» WHAT YOU SHOULD DO
When the string "Privacy" is part of a line in the data below, report the whole line.

(Collected data entries)
---
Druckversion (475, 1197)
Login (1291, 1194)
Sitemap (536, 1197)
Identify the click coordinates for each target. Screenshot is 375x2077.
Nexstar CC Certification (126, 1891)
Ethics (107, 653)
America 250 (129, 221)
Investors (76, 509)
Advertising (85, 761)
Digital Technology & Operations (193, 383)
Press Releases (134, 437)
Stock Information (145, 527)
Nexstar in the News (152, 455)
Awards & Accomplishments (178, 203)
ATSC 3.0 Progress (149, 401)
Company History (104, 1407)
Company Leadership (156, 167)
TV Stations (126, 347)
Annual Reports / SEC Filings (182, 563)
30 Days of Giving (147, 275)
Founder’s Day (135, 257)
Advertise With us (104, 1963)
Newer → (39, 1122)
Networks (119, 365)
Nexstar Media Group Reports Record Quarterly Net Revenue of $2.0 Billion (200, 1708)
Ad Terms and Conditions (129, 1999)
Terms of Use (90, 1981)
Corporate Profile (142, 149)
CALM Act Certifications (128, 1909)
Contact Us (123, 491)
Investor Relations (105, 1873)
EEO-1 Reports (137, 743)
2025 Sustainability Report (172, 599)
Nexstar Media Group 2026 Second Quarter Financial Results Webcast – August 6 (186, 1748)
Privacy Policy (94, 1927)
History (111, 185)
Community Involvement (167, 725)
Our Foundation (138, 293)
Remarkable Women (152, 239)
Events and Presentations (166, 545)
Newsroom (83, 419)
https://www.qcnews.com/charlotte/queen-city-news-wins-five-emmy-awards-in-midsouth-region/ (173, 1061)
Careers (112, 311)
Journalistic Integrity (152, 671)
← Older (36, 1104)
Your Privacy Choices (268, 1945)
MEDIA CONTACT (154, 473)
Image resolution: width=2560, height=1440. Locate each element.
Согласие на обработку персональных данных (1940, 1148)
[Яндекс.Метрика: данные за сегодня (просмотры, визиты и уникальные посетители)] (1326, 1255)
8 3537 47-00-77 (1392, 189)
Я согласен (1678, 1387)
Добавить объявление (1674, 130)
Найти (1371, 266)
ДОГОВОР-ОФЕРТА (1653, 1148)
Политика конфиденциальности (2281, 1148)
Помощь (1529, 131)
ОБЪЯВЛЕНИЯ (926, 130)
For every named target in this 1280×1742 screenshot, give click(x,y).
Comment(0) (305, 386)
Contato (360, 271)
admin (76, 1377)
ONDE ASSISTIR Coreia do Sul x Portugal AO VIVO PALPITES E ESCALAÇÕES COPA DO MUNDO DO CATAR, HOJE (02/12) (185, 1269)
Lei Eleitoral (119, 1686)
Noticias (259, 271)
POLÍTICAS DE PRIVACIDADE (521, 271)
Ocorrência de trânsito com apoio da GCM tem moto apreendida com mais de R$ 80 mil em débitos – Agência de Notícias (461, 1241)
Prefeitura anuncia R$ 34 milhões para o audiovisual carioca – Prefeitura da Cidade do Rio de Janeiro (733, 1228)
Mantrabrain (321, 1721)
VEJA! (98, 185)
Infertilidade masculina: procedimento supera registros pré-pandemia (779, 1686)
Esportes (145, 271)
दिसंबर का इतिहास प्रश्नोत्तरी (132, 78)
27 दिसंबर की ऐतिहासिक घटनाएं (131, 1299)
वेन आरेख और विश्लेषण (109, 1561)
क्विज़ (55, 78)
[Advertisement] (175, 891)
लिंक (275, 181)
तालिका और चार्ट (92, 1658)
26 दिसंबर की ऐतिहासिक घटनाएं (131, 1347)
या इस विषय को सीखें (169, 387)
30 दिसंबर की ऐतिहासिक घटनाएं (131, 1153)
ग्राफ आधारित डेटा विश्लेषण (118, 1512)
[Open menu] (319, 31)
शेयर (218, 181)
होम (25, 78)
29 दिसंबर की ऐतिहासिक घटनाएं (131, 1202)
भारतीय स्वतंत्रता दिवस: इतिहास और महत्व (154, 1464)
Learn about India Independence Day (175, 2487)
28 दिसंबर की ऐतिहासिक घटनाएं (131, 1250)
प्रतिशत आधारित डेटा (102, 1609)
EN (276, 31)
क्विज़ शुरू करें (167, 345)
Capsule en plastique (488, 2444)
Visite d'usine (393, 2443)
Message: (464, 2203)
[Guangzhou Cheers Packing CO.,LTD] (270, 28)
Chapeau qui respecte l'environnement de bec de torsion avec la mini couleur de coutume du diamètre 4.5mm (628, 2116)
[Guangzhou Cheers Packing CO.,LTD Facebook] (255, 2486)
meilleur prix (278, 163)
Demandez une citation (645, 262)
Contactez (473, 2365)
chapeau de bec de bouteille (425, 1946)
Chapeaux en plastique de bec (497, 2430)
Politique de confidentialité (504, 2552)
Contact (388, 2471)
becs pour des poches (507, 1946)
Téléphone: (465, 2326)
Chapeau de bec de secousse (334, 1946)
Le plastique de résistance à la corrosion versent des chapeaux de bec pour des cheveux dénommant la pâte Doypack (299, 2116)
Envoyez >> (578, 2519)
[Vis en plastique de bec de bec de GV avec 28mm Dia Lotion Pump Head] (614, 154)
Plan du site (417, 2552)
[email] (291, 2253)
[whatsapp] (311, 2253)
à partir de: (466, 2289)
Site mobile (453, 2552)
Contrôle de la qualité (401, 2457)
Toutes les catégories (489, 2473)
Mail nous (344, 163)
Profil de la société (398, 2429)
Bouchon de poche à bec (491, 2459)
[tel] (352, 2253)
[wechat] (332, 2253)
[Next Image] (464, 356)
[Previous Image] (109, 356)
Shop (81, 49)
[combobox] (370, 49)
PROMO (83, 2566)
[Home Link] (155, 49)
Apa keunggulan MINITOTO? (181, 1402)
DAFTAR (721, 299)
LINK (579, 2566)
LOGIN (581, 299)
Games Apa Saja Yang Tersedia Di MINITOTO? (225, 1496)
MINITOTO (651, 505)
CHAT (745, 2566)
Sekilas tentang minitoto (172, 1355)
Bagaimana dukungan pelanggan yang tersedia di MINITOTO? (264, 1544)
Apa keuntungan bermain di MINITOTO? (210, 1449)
---
» RESULT BELOW
Privacy Policy (94, 1927)
Your Privacy Choices (268, 1945)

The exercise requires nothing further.